WORK INSTRUCTION: Among the records below, which lines contain the string "agent"? Report them.

Screenshot grounding data:

....

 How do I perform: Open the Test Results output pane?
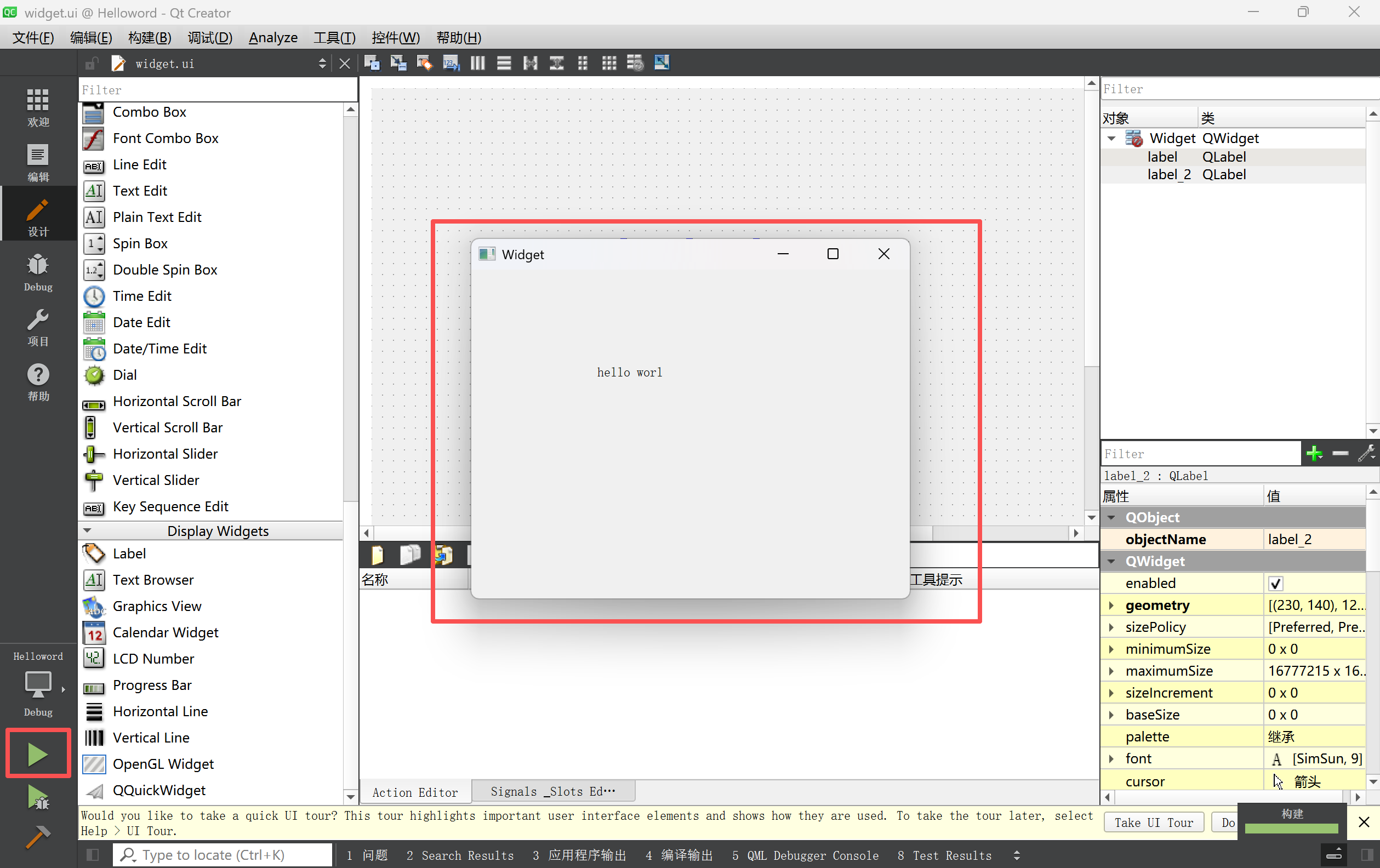[944, 855]
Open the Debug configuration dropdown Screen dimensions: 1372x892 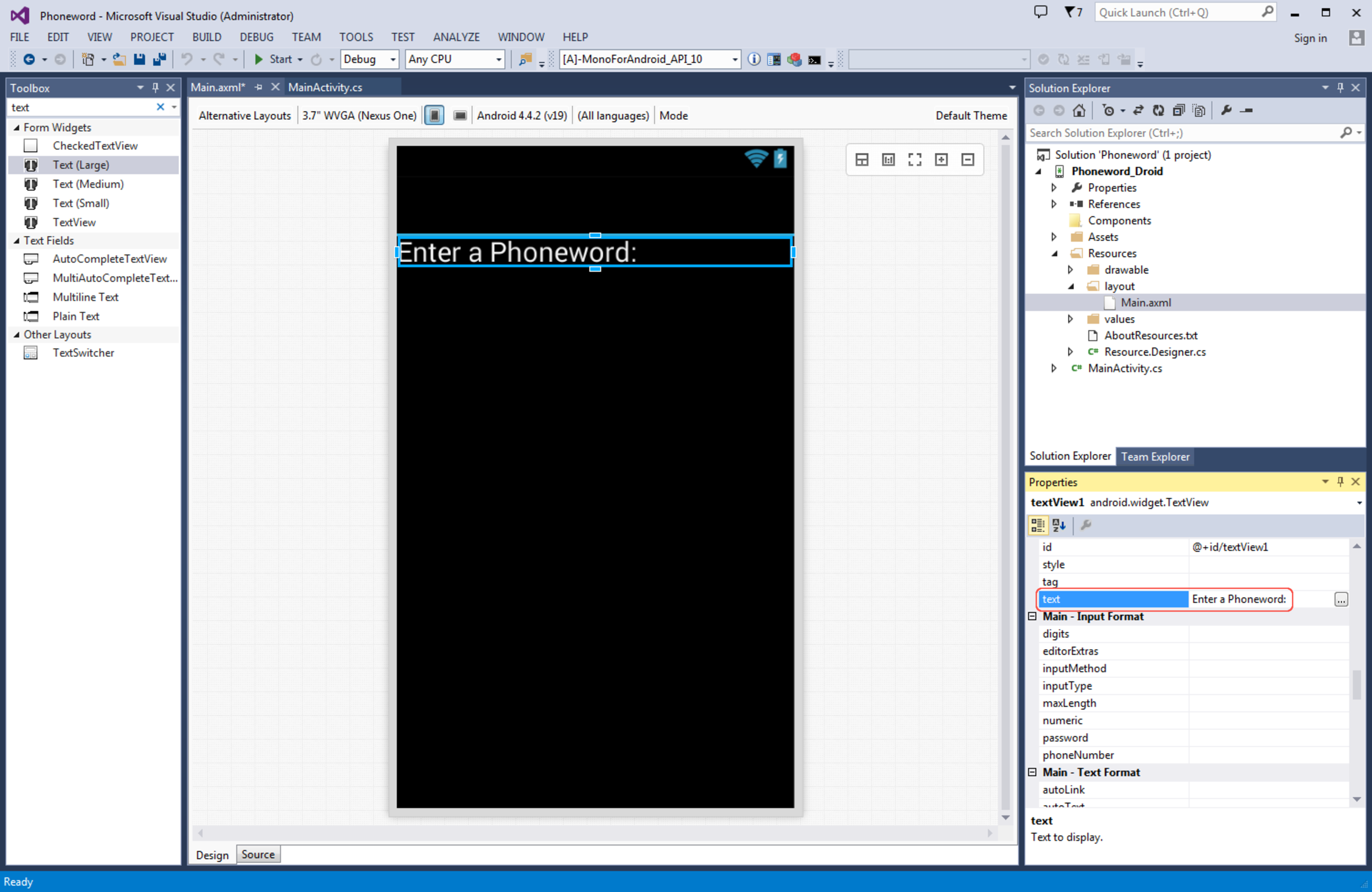pyautogui.click(x=393, y=59)
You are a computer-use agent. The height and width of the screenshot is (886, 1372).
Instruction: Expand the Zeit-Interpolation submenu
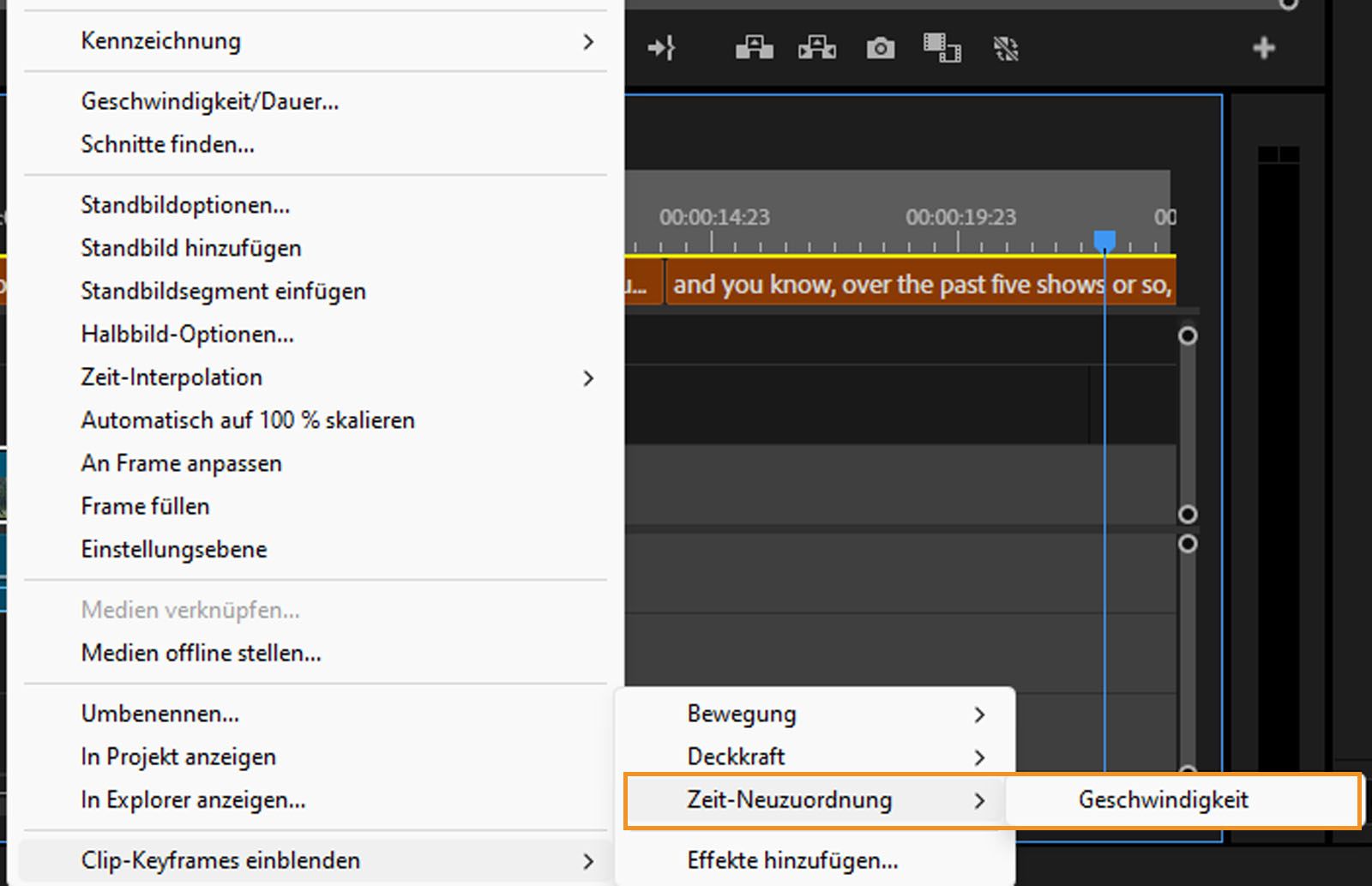(x=172, y=377)
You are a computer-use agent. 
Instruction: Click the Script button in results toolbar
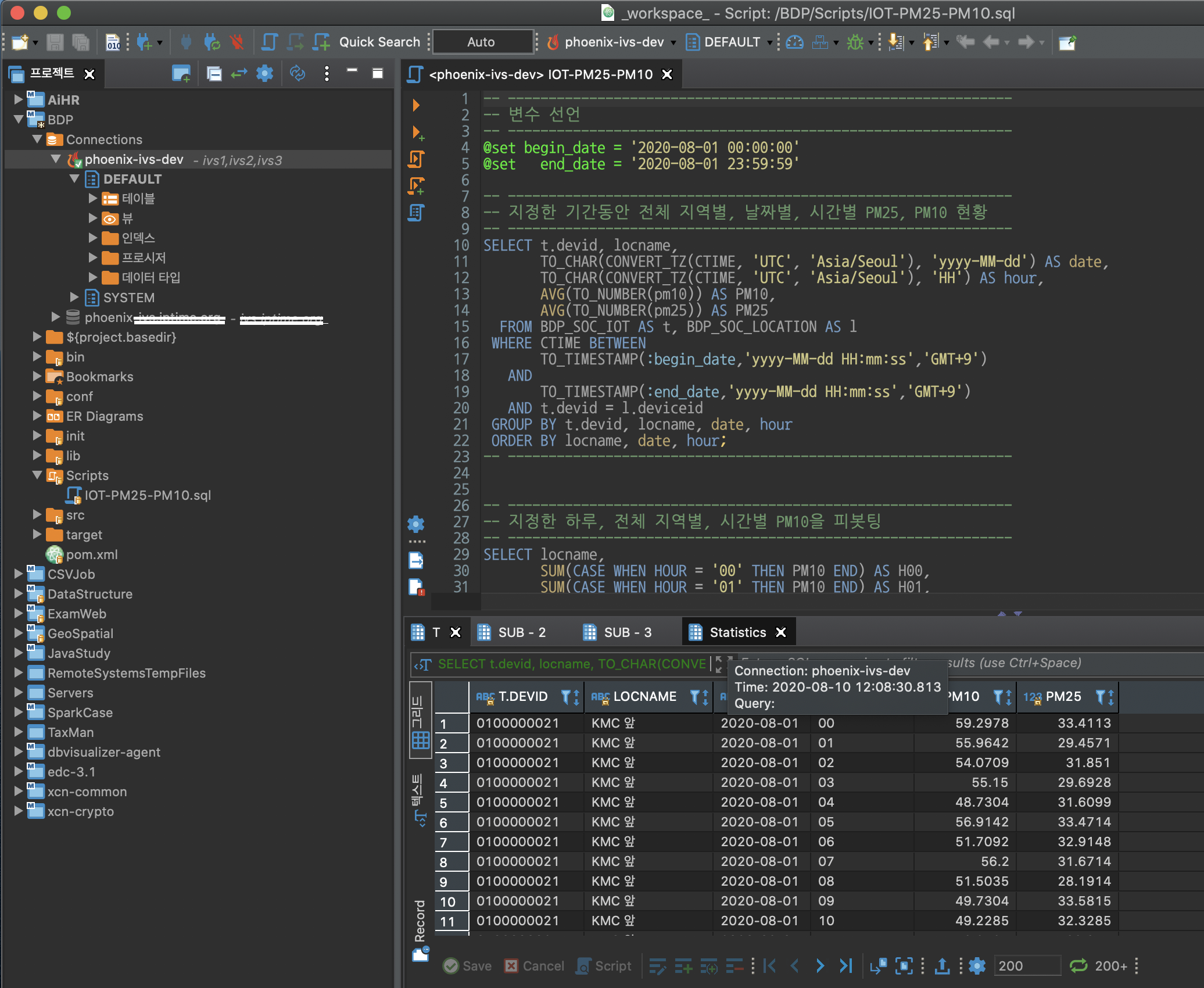604,966
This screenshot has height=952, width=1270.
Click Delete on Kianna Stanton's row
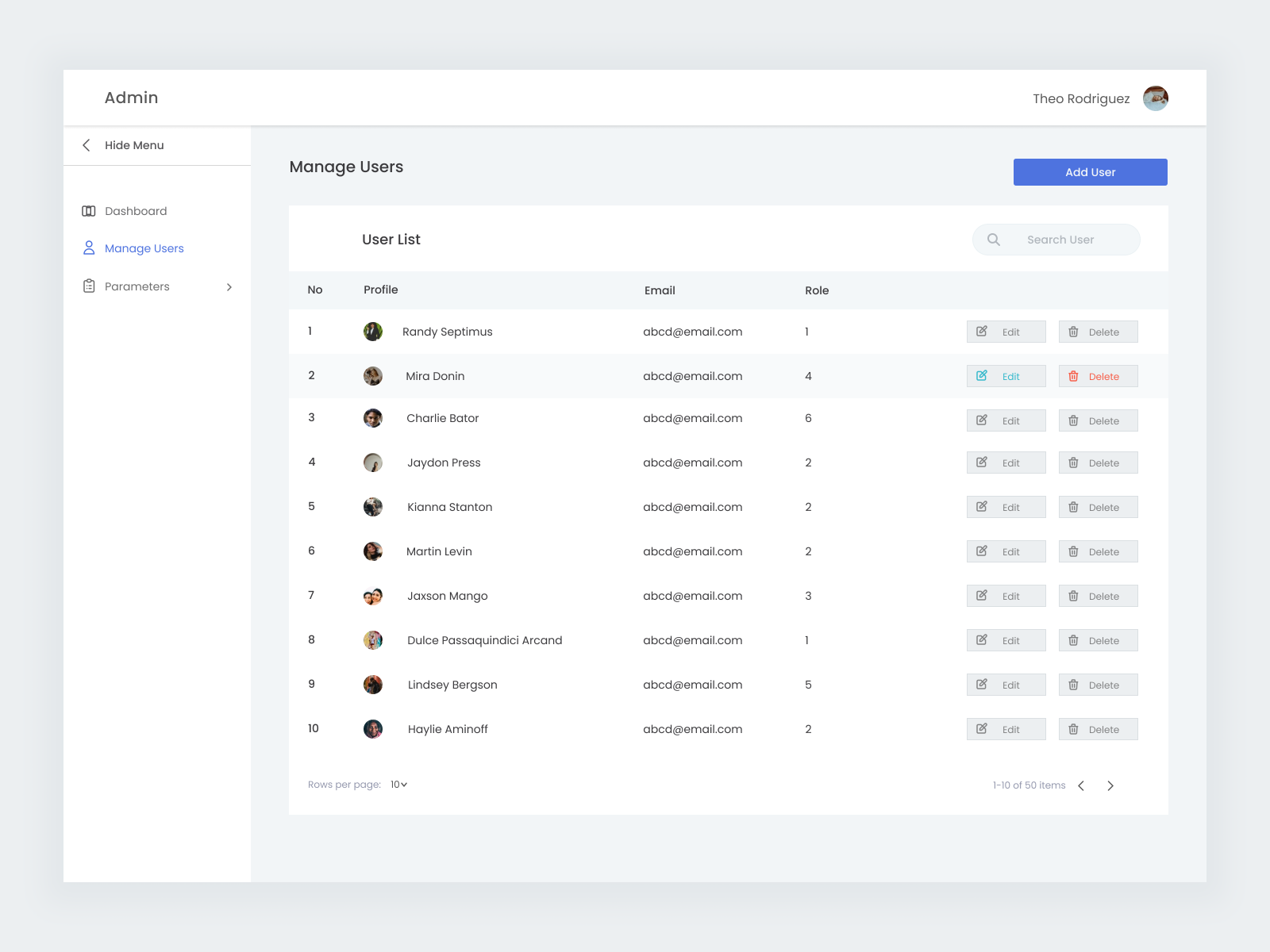pos(1098,506)
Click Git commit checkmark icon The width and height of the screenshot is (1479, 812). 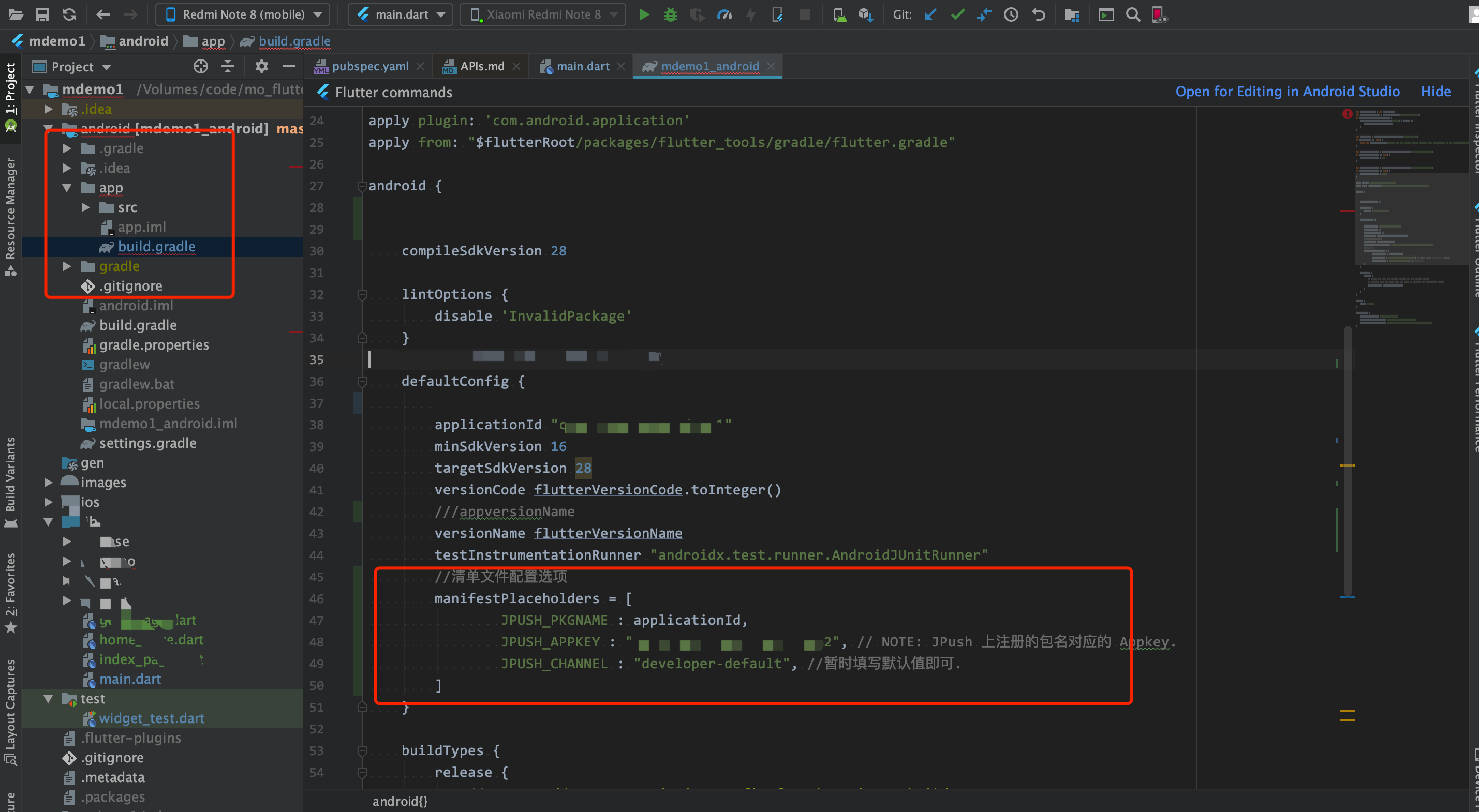click(x=957, y=15)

....

ANSWER TO THE EXERCISE:
You are a computer-use agent. The height and width of the screenshot is (886, 1372).
You are a computer-use agent. 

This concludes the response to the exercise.